読書記録 『落下する夕方』江國香織
あらすじ
健吾に別れを告げられた梨果。別れの理由である華子。そんな関係だが、なぜか梨果と華子の共同生活が始まる。
感想
それぞれのキャラクターにとても魅力があると感じた。
華子は言葉を正確に、(梨果からみると)正しい質量で使う。無職で人の世話になってばかりいるが、それに恐縮するわけでもなくむしろそれを当然のこととして生きている。誰もが子どもの頃に大切にしていたことを、大人になったことを言い訳にせずずっと大切にし続けているような大人。

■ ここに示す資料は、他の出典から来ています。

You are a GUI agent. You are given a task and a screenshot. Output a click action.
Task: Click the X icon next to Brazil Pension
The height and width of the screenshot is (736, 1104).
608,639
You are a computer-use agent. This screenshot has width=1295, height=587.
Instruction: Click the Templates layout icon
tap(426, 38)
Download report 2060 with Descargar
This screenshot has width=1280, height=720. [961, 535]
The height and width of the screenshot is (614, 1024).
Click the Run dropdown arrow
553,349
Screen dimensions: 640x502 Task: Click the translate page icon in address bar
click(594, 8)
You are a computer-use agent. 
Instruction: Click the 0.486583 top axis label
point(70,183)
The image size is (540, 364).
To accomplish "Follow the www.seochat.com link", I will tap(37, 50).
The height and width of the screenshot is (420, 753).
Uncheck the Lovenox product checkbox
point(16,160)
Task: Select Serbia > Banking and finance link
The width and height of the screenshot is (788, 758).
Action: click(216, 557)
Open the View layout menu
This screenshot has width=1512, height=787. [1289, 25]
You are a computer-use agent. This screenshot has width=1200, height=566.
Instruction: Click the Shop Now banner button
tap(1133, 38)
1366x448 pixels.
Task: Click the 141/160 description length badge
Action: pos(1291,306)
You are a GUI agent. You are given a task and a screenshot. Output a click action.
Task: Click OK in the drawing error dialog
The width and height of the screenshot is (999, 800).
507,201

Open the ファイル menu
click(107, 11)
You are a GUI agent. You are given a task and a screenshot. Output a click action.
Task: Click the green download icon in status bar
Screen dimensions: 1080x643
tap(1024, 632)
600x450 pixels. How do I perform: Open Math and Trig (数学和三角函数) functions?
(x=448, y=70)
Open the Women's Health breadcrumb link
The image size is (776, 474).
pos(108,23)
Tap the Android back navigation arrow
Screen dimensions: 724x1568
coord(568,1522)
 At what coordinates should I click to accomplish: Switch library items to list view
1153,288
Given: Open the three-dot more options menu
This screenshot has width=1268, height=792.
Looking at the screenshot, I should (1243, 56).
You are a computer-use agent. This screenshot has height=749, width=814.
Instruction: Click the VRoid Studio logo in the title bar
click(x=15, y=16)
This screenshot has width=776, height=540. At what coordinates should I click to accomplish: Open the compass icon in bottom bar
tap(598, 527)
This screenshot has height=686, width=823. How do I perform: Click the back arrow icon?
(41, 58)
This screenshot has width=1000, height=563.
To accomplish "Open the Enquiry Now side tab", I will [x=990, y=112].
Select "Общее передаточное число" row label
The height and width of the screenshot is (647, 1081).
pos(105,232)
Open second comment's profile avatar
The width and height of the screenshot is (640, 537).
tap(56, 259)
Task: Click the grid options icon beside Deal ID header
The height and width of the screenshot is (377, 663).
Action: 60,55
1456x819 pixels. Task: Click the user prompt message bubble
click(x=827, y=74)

この本は梨果の視点で描かれているので、梨果のキャラクターについて感想を言う人はいない。私からみると、梨果は自分の利益には無頓着で、先入観なくものごとや人を見ることができる人物だと感じた。その点では華子と共通しているところがあり、だからこそ華子が好いているのだと思う。
健吾はまっすぐで、いわゆる「男子」という感じがした。梨果のいいところを、無意識で感じとって好きになって付き合っていたが、意識的に言語化できるかと言われればはてなマークがつくかな、という人物像にみえる。
このキャラクターたちが、「そうなるだろうな」としか思えない成り行きで毎日を送り、周りの人たちを巻き込み(周りの人たちが勝手に巻き込まれ)、少しずつ月日を重ねていく。江國さんのすごいところはやはり、彼らの人生の一部を切り取って風景画みたいに描けるところだと思う。